Die Feststellung der Bp, wonach die Firma S weder vor dem Know-How-Erwerb noch danach operative Tätigkeiten verrichtet hat, und es sich somit für diesen angesprochenen Zeitraum um ein nicht operatives Unternehmen handelt, wird durch die Stellungnahme der Bw vom 12. Februar 2001 (Seite 3 letzter Satz) zum von der Bp festgestellten Sachverhalt von der Bw selbst bestätigt, wo diese ausdrücklich hinweist, dass sich für die Ausgliederung des Know-Hows aus der Firma WeG die Firma S angeboten habe, eine Tochtergesellschaft der Firma WeG, die zu diesem Zeitpunkt selbst nicht tätig gewesen sei.

Zu den Ausführungen der Bw betreffend Ausgliederung bzw Verkauf des Know-Hows von der Firma WeG an die Firma S, wonach diese durchaus einen wirtschaflichen Hintergrund gehabt habe und nicht wie von der Bp behauptet, dazu vorgesehen war, Verlustvorträge "zu retten", ist festzuhalten, dass ein wirtschaftlicher Hintergrund wie von der Bw behauptet wohl unbestritten vorhanden gewesen sein mag, doch ändert dies nichts an dem Umstand, dass der vorliegende Know-How-Kauf bzw Verkauf zwischen einander fremd gegenüberstehenden Personen nicht stattgefunden hätte, zumal von Seiten der Erwerberin weder die erforderlichen finanziellen Geldmittel für den Kauf des Know-Hows noch ein umsetzbares Verwertungskonzept vorhanden waren.

Zu der Feststellung der Bp, wonach die Bw mangels ausreichendem Kapitals nicht in der Lage war, den Kaufpreis für das Know-How aufzutreiben, und es die Firma L war - die laut Firmenbuch ab 2. Februar 1996 100 % der Anteile der Firma S inne hatte - die dieser im Jahr 1997 einen Betrag von 1,5 Mio S und im Jahr 1998 einen Betrag von 4,15 Mio S als Gesellschafterdarlehen bzw Gesellschafterzuschuss gewährte, die in der Folge als Kaufpreisraten über ein Verrechnungskonto an die Firma WeG flossen, führt die Bw in ihrer Gegenäußerung vom 3. Dezember 2001 lediglich aus, dass es durchaus üblich sei und der Praxis entspreche, dass ein Kaufpreis über ein Verrechnungskonto gebucht werde, wenn es sich bei den Vertragspartnern um Schwestergesellschaften ein- und desselben Konzerns handle.
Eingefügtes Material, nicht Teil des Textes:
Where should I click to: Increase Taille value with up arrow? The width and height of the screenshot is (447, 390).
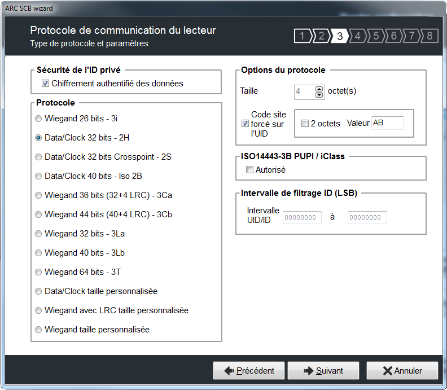pyautogui.click(x=319, y=88)
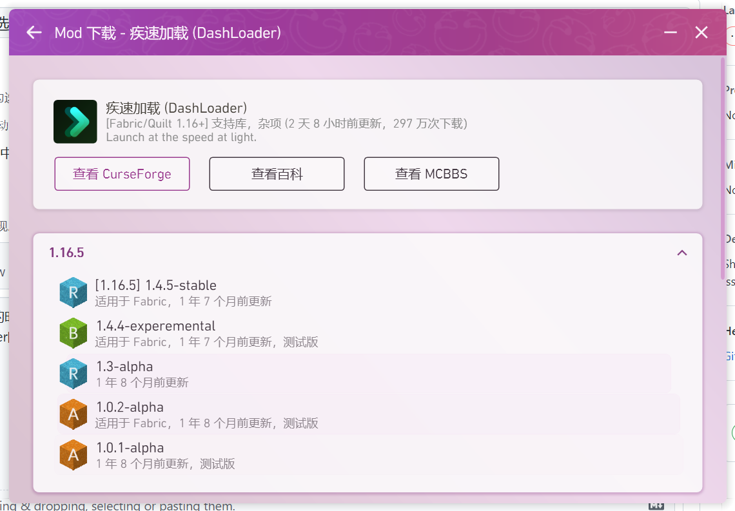Click the 1.16.5 section header
This screenshot has height=511, width=735.
point(66,253)
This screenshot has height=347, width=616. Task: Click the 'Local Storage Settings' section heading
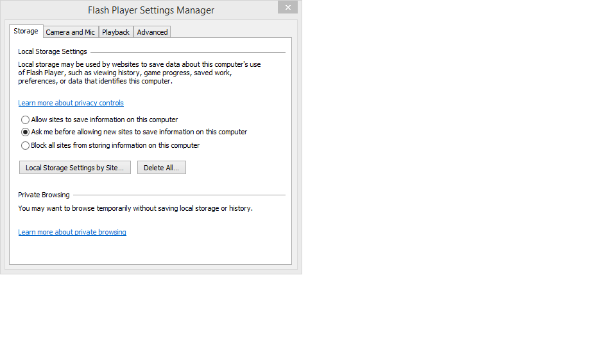pyautogui.click(x=53, y=52)
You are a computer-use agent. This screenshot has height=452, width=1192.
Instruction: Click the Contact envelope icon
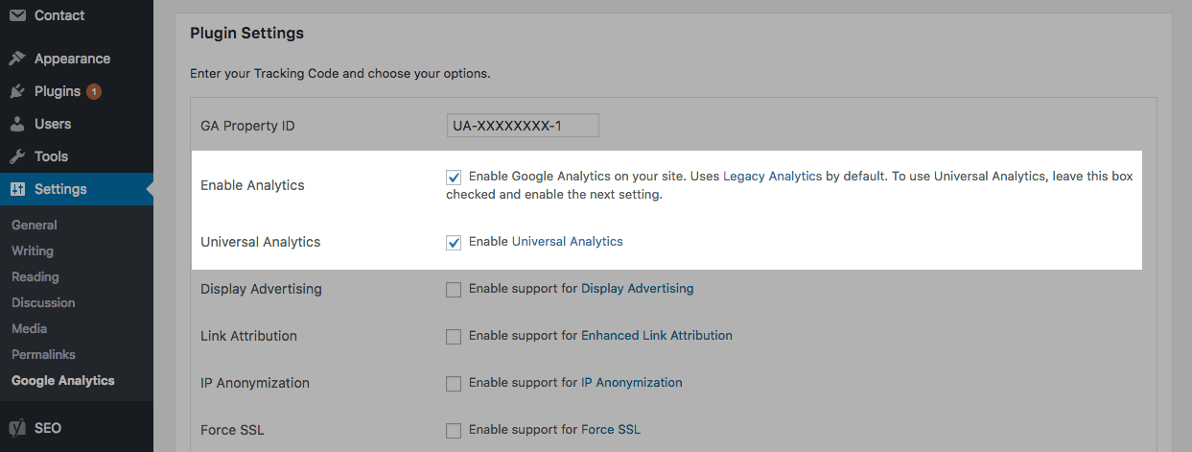point(17,15)
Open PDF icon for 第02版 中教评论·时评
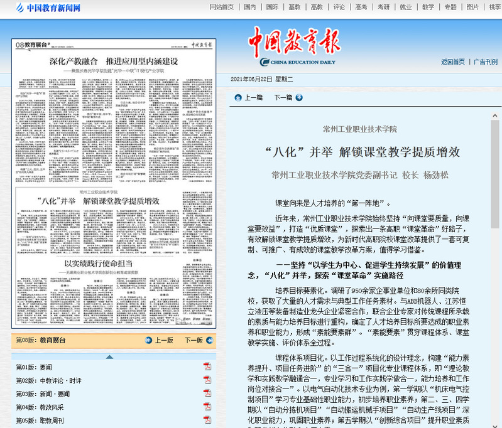This screenshot has width=502, height=428. 207,380

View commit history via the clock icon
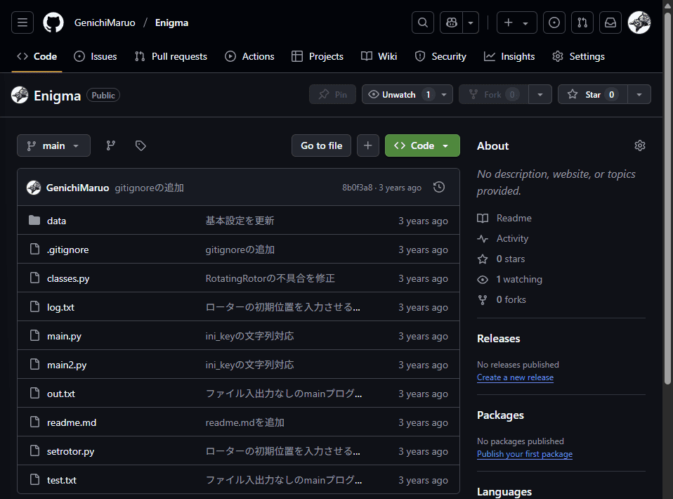click(439, 187)
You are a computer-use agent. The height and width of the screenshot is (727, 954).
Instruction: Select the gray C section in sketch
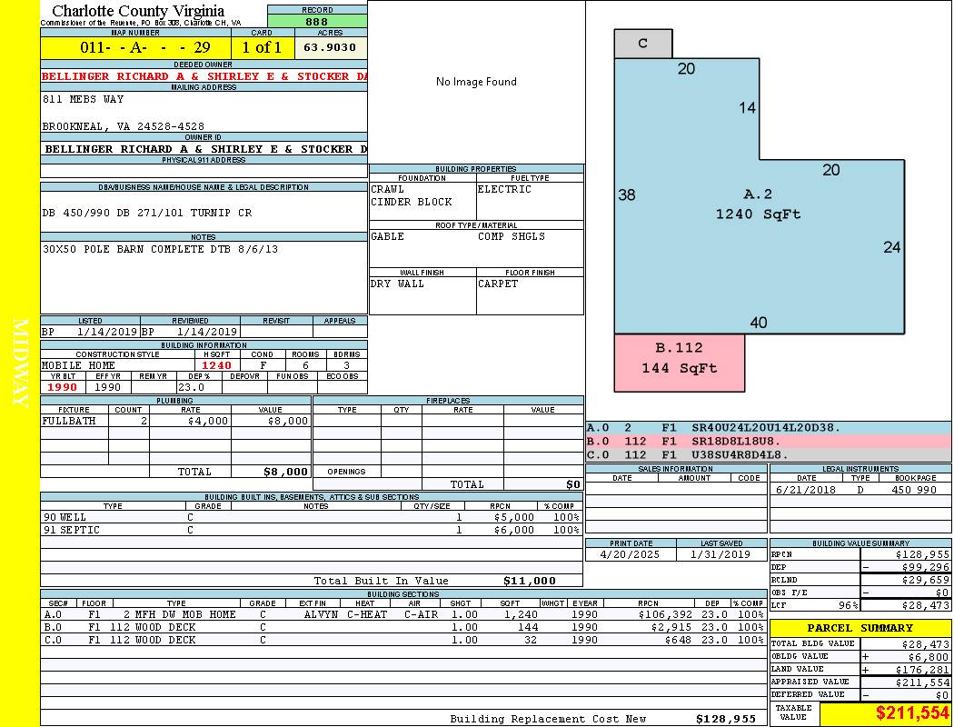point(642,44)
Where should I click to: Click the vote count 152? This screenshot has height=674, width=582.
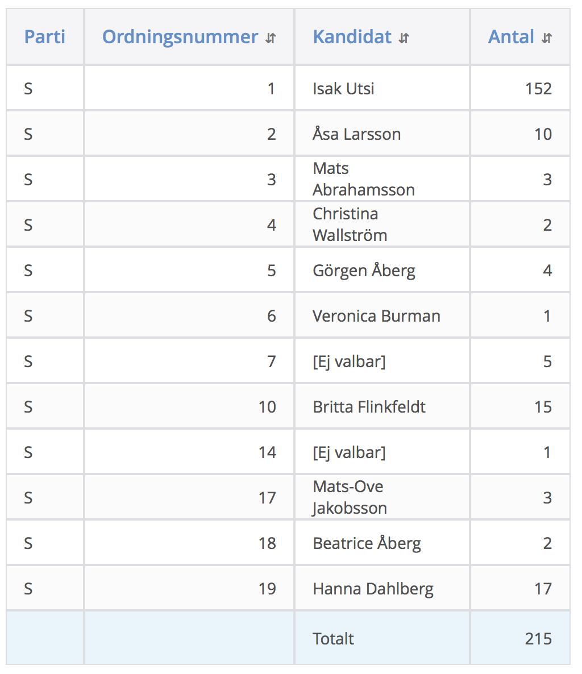click(539, 89)
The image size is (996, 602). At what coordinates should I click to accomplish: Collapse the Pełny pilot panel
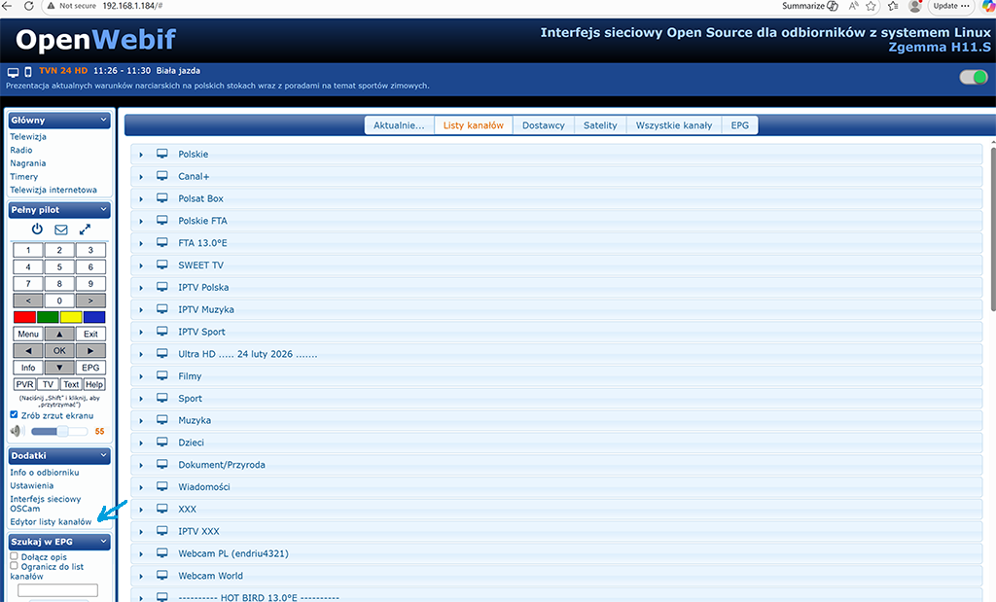pyautogui.click(x=103, y=209)
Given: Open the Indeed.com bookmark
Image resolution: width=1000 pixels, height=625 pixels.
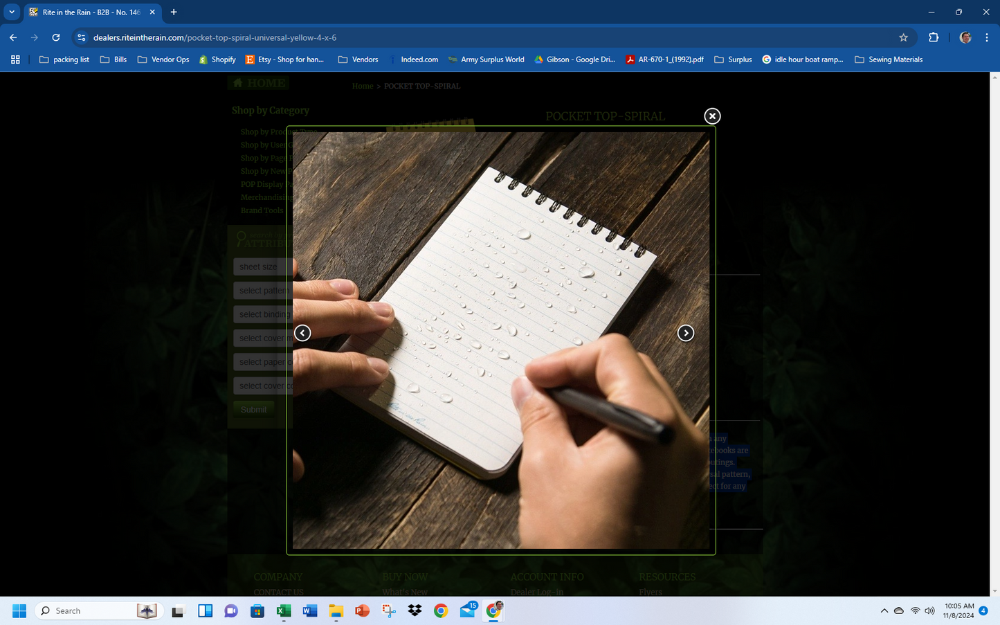Looking at the screenshot, I should point(414,60).
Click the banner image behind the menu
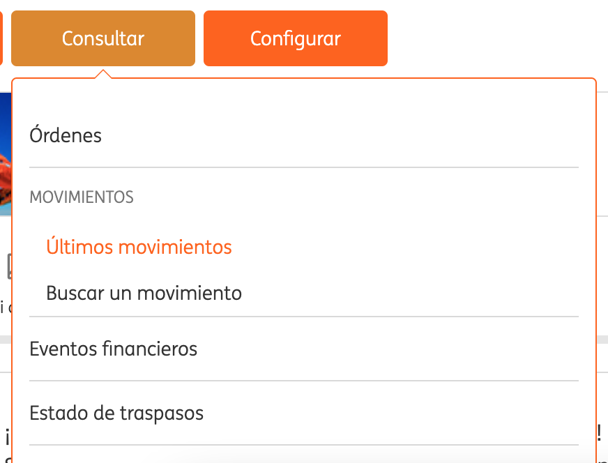Viewport: 608px width, 463px height. click(6, 154)
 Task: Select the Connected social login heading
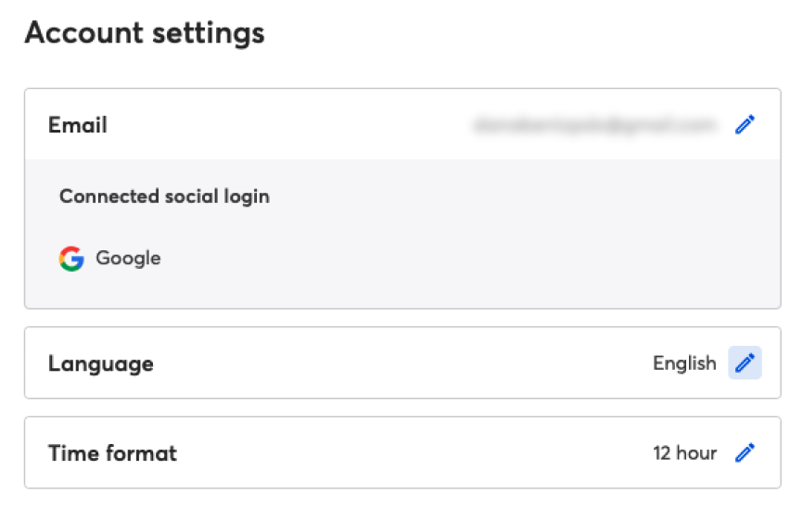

Überdies werde erwähnt, dass sehr wohl Teilzahlungen über diese Verrechnungskonten an die Firma WeG gezahlt wurden und zwar 1997 1.495.380,60 S und im Jahr 1998 4.388.840 S, sodass die Forderung aus dem Know-How-Verkauf um diese Beträge bei der Firma WeG gemindert worden seien. Damit bestätigt die Bw die Feststellungen der Bp, wonach die Firma S mittellos war und erst durch ein Gesellschafterdarlehen bzw einen Gesellschafterzuschuss von Seiten ihrer Muttergesellschaft in die Lage versetzt wurde, das in Rede stehend Know-How zu erwerben.

Zusammenfassend gelangt der Berufungssenat zu der Auffassung, dass der in Rede stehende Verkauf von Know-How um 27,6 Mio S brutto mit dem Recht auf Weiterverwertung des Know-Hows im Exportgeschäft, bis die Erwerberin eine rege Geschäftstätigkeit auf dem Exportmarkt nachweisen könne, an eine mittellose, operativ nicht tätige GmbH (S) an der die Verkäuferin (WeG) zum Zeitpunkt des Verkaufes laut Firmenbuch zu 100 % beteiligt war, von einander fremd gegenüber stehenden Personen nicht unter den gleichen Bedingungen abgeschlossen worden wäre und einem Fremdvergleich somit nicht standzuhalten vermag.

Es war daher spruchgemäß zu entscheiden.